The following provides a brief summary of the content in each of the 10 chapters:

Chapter 1 : Software-Defined Storage Design This chapter provides an overview of where vSphere storage technology is today, and how we've reached this point. This chapter also introduces software-defined storage, the economics of storage resources, and enabling storage as a service.

Chapter 2 : Classic Storage Models and Constructs This chapter covers the legacy and classic storage technologies that have been used in the VMware infrastructure for the last decade. This chapter provides the background required for you to understand the focus of this book, VMware vSphere's next-generation storage technology design.

Chapter 3 : Fabric Connectivity and Storage I/O Architecture This chapter presents storage connectivity and fabric architecture, which is relevant for legacy storage technologies as well as next-generation solutions including Virtual Volumes.

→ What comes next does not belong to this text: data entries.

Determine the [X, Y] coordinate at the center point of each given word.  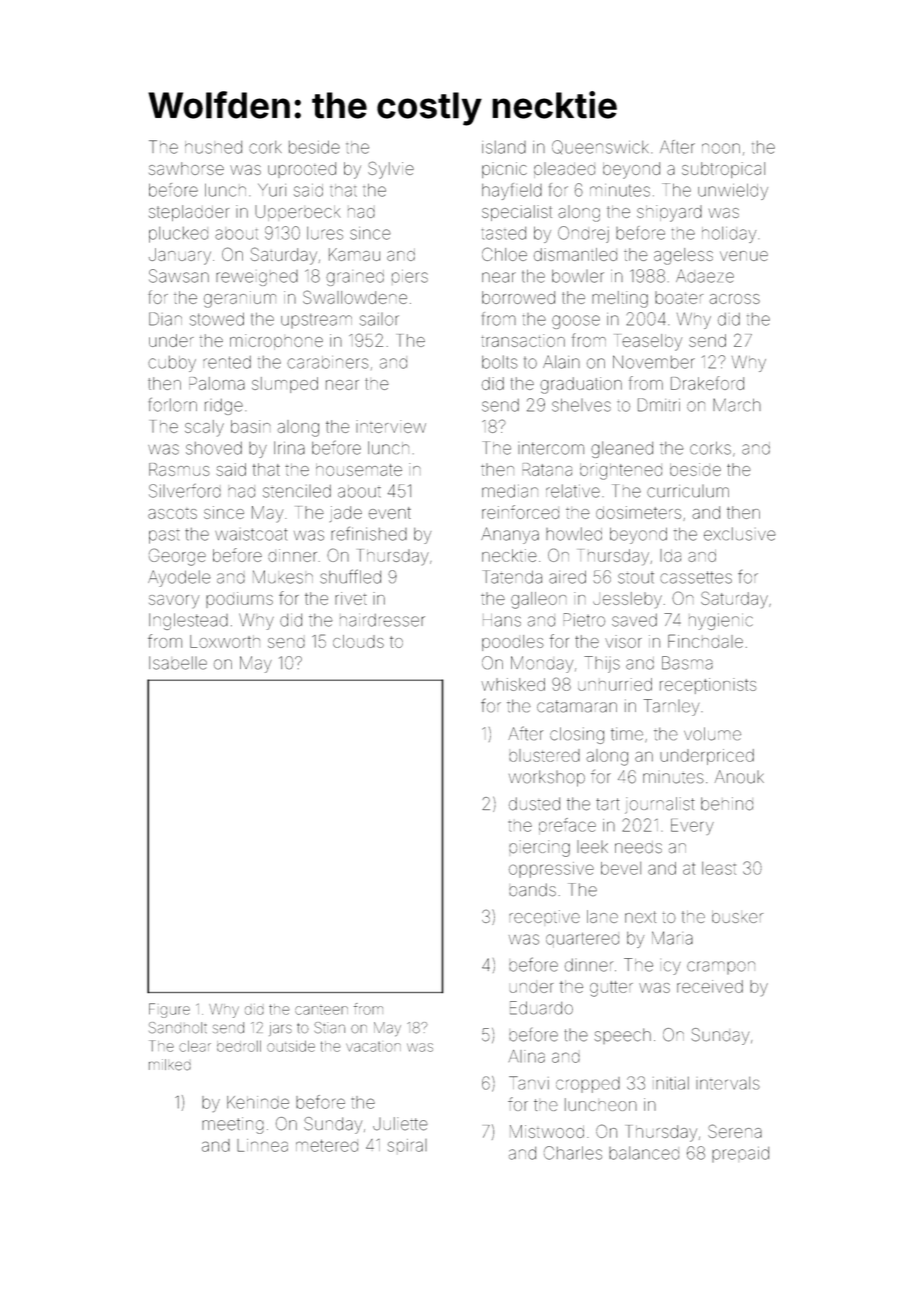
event [390, 513]
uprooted [302, 170]
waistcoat [251, 534]
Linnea [262, 1145]
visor [623, 641]
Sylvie [391, 170]
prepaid [740, 1154]
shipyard [669, 213]
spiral [407, 1145]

Chapter 4 : Policy-Driven Storage Design with Virtual SAN This chapter addresses all of the design considerations associated with VMware's Virtual SAN storage technology. The chapter provides detailed coverage of Virtual SAN functionality, design factors, and architectural considerations.

Chapter 5 : Virtual SAN Stretched Cluster Design This chapter focuses on one type of Virtual SAN solution, stretched cluster design. This type of solution has specific design and implementation considerations that are addressed in depth. This chapter also provides an example Virtual SAN stretched architecture design as a reference.

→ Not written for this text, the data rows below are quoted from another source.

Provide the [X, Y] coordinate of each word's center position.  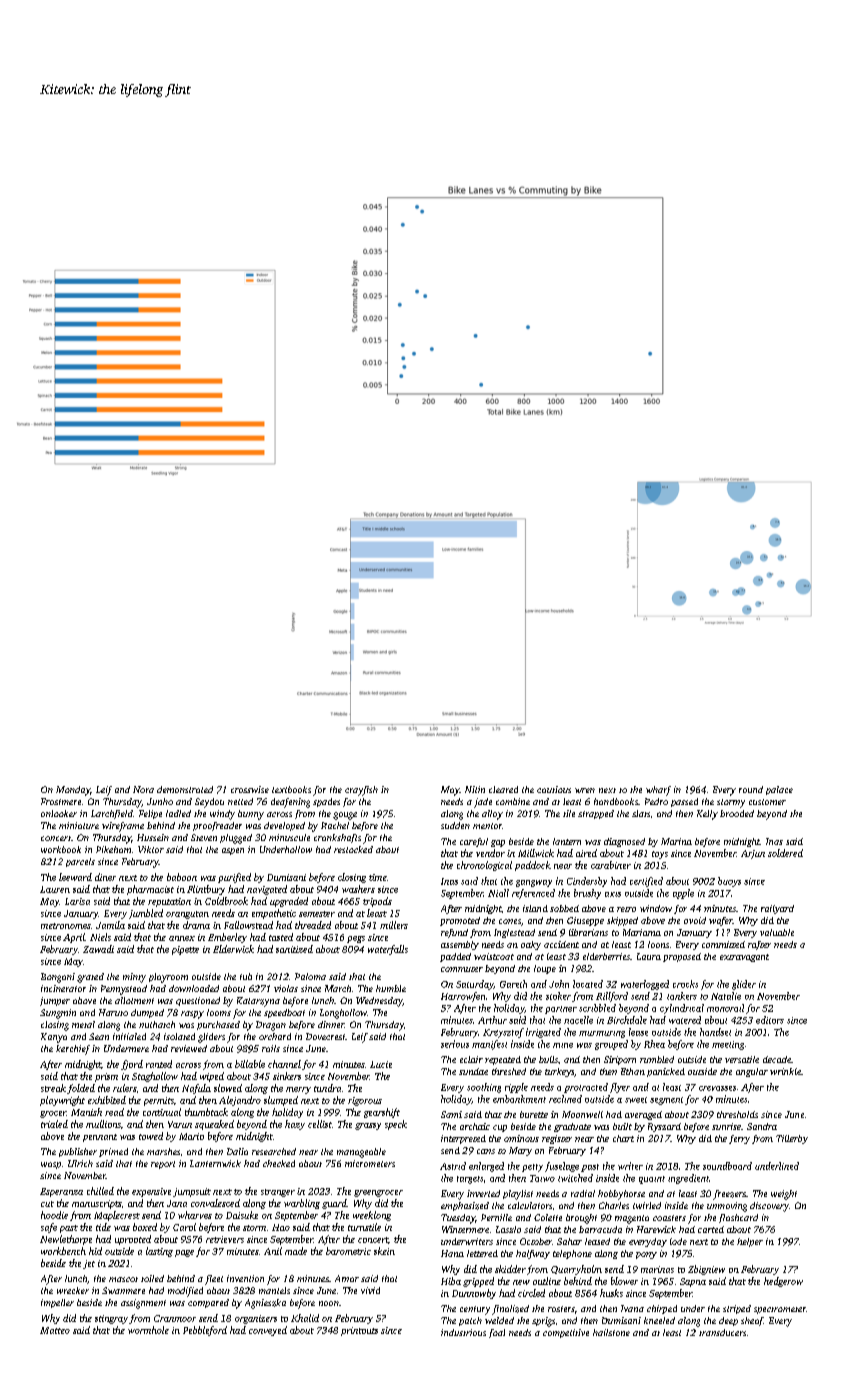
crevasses [717, 1088]
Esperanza [61, 1192]
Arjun [753, 854]
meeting [728, 1045]
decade [777, 1059]
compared [208, 1303]
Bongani [58, 978]
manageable [361, 1153]
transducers [722, 1332]
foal [497, 1333]
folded [81, 1089]
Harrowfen [463, 997]
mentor [487, 826]
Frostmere [61, 801]
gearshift [382, 1113]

Chapter 6 : Designing for Web-Scale Virtual SAN Platforms This chapter addresses specific considerations associated with large-scale deployments of Virtual SAN hyper-converged infrastructure, commonly referred to as web-scale.

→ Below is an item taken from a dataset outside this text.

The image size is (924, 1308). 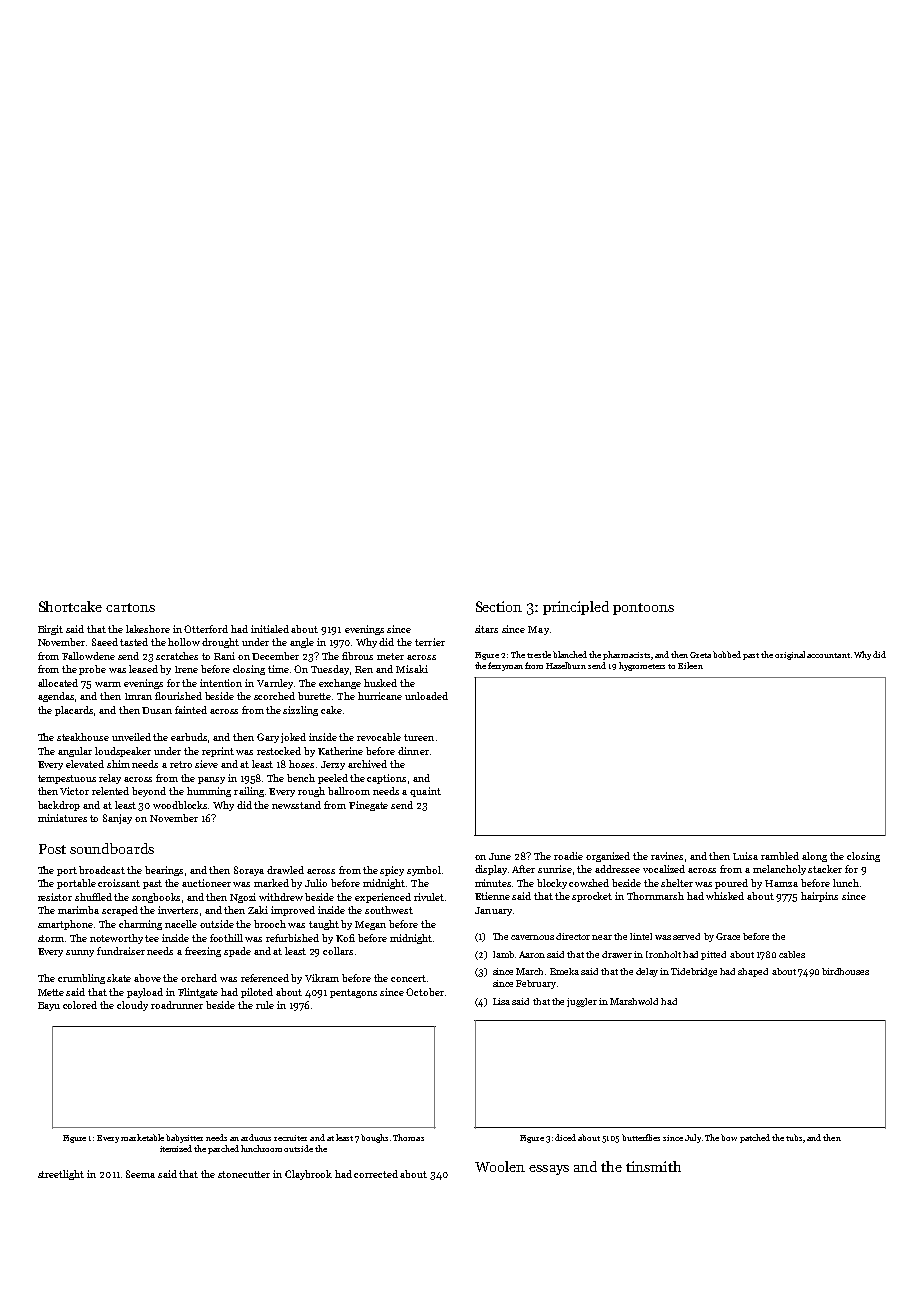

Chapter 7 Virtual SAN Use Case Library This chapter provides an overview of Virtual SAN use cases. It also provides a detailed solution architecture for a cloud management platform that you can use as a reference.

Chapter 8 : Policy-Driven Storage Design with Virtual Volumes This chapter provides detailed coverage of VMware's Virtual Volumes technology and its associated policydriven storage concepts This chapter also provides a lowlevel knowledge transfer as well as addressing in detail the design factors and architectural concepts associated with implementing Virtual Volumes

Chapter 9 : Delivering a Storage-as-a-Service Design This chapter explains how IT organizations and service providers can design and deliver storage as a service in a cloud-enabled data center by using VMware's cloud management platform technologies.

Chapter 10 : Monitoring and Storage Operations Design To ensure that a storage design can deliver an operationally efficient storage platform end to end, this final chapter covers storage monitoring and alerting design in the software-defined storage data center.